Digital Image Technology: Its Influence on Prints and Photographs

 

IV Salon y Coloquio Internacional de Arte Digital

 

Conrad Gleber

4/19/02

 

            Does or will digital technology influence the way prints and photographs are produced and seen? The simplest argument is settled by invoking the relationship between any product and the way it was made. Artworks reflect the medium from which they are made; consequently, experience with the object also reflects the medium. But what occurs to the rest of the integration process that we call culture?

What is culture? My definition of culture is the appropriation of values and practices that are made real by the shared activity of using information provided in a learning context. One example is artists who work together as a collaborative group (i.e. DUPP). A macro example might be a national gallery or national event like a biennial where an expansive survey of artwork is presented for the public to experience.

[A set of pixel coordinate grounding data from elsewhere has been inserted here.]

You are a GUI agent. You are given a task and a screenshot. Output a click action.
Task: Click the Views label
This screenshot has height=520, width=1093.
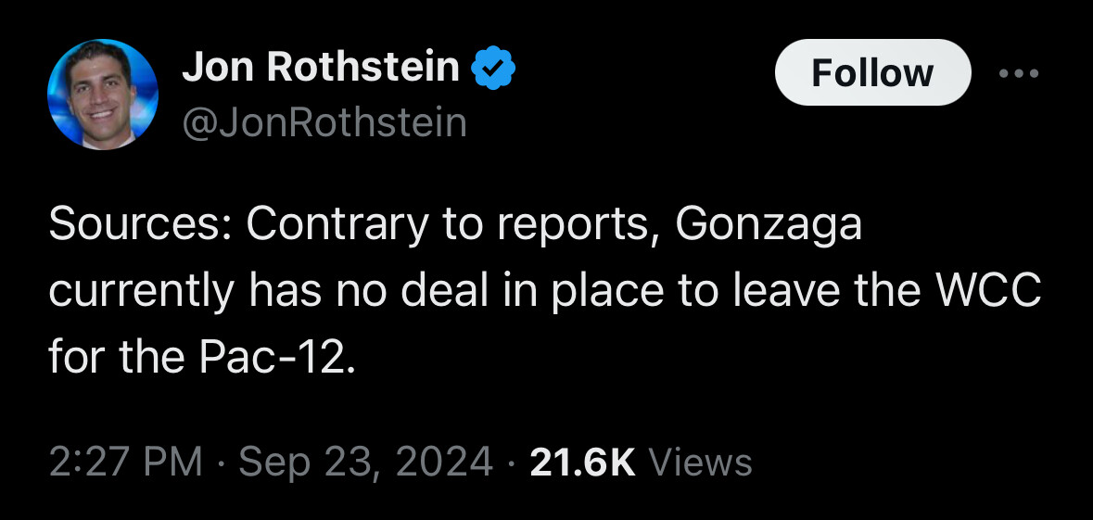701,463
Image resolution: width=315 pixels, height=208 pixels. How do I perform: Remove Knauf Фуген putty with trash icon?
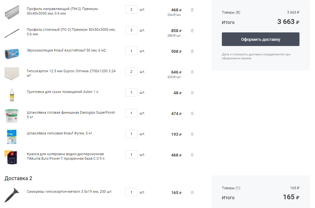pyautogui.click(x=192, y=134)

Then, with culture in mind, let’s restate the question. Instead of “Will digital means change prints?” the question becomes How it will develop. Digital processes are in constant development and innovation. Development cannot sustain itself without some end point, a goal. For artists, goals are situated in cultural interaction.

Lev Vygotsky, the famous Russian cultural psychologist, initiated a cultural-historical approach to the origins of higher mental functions and consciousness. The key to his brilliance was that his ideas extended beyond psychology and led to a general theory of culture and its development. He is very clear that development or cultural change must reflect on what end points to have in mind. In his writing Vygotsky considered ideal end points for cultural development somewhere between “enlightened rationality” and a “harmony of imagination.” Whether we can subscribe to this view or prefer another, the critical thing is that goals must be in mind while culture develops new artists, mediums and activities (Wertsch, 1998).

The tension between the triad of artists, their methods and the viewers of the art implies that art is produced and provokes through an irreducible relationship of who and how. And although we can safely assume that there will be changes in how images will be produced we cannot predict the variety of results that may emerge from the interaction.

The affordances and constraits of new media describe the dialectic for complex and ambiguous development that art will take as artists engage new digital means. New media are usually seen as new facility or capability. They afford future development, and explain the evolving actions and transformation that artists and communities may experience.

But if artists find emerging information technology an engaging process for producing art, it will not be free. It is also important to look at the constraints that new means may have on perspective and capability. The literary critic, Kenneth Burke wrote about how language defines and opens our mind to new experience. It also focuses our perceptions, constricts and narrows our choices at understanding reality. He wrote that any medium presents a reflection of reality and acting within the medium represents a selection and therefore, deflects our understanding of reality. The medium constrains the artist and the viewer as it lies within the image (1966).

Therefore any analysis of the impact of digital technology must acknowledge that new work and the implicit transformation of culture must be seen as the mediated action of artists in society.

 

II.

Digital technology used to make visual images changes the perception of what the image represents. The meaning of images made through digital means radically transforms what we can assume about the content. Digital images are generated or manipulated by computers and their ability to construct an artificial reality undermines the authenticity of images to represent an actual event.

The meaning of these images slips from being an index of reality to a visual representation similar to painting. But far from taking away any special properties of authenticity due to methods of control, the image can represent a more intimate view of artistic conception.